» ACTIVITY:
From the data below, retype exactly the lines starting with the one that contains "The height and width of the screenshot is (600, 900)." and ending with the one that contains "has width=587, height=460.", both included.

Stored data entries:

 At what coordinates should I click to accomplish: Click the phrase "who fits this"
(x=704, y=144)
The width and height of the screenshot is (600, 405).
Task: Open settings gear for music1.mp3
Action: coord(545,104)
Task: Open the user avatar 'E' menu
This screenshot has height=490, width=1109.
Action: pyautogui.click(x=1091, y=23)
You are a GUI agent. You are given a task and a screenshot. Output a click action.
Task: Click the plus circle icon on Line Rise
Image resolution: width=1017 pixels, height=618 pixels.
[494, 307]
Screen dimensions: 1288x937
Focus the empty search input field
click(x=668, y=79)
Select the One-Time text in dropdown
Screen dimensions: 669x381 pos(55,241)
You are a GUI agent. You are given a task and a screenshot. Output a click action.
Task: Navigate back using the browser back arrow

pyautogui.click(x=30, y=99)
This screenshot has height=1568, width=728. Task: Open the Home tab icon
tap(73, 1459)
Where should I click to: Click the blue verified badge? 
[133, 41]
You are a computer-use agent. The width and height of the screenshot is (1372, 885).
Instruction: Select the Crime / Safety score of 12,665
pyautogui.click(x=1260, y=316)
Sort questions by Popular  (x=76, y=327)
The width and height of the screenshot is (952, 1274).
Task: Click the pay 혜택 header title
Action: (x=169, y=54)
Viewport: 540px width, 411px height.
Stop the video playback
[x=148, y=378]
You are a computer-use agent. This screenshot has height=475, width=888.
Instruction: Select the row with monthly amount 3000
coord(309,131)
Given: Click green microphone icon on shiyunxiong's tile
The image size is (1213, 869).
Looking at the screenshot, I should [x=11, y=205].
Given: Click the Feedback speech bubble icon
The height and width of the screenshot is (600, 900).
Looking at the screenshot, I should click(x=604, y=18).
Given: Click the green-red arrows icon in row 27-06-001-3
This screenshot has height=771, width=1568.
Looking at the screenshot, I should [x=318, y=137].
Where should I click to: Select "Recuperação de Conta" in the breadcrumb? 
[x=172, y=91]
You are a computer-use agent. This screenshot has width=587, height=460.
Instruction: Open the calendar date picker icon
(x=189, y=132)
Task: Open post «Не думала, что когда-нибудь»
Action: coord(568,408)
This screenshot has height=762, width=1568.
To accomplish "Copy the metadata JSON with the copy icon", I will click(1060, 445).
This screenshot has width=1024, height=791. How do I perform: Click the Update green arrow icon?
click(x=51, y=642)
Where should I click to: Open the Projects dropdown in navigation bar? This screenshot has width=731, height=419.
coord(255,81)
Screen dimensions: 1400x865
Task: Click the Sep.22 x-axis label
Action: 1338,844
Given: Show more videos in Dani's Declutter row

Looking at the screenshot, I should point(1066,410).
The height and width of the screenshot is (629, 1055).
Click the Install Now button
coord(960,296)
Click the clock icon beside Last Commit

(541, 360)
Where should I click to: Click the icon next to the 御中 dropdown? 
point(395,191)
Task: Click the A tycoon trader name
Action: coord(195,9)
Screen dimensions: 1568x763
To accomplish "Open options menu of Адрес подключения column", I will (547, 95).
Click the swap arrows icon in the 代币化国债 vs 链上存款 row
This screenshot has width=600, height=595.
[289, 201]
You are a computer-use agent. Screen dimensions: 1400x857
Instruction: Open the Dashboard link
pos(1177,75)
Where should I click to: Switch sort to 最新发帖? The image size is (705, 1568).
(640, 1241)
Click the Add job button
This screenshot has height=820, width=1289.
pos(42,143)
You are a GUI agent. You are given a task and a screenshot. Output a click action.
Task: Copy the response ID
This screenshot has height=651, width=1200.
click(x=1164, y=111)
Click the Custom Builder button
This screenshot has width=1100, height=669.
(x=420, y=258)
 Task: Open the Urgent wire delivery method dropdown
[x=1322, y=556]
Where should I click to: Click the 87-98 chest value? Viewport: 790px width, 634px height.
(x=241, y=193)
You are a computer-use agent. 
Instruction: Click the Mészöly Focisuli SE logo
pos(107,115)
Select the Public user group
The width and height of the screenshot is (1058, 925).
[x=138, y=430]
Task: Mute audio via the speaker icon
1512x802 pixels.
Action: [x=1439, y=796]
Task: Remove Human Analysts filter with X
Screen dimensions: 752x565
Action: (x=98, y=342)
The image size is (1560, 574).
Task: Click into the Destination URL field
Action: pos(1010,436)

» SOLUTION TO THIS TASK:
The height and width of the screenshot is (600, 900).
Looking at the screenshot, I should click(x=604, y=18).
Given: Click the green-red arrows icon in row 27-06-001-3
This screenshot has height=771, width=1568.
Looking at the screenshot, I should [x=318, y=137].
Where should I click to: Select "Recuperação de Conta" in the breadcrumb? 
[x=172, y=91]
You are a computer-use agent. This screenshot has width=587, height=460.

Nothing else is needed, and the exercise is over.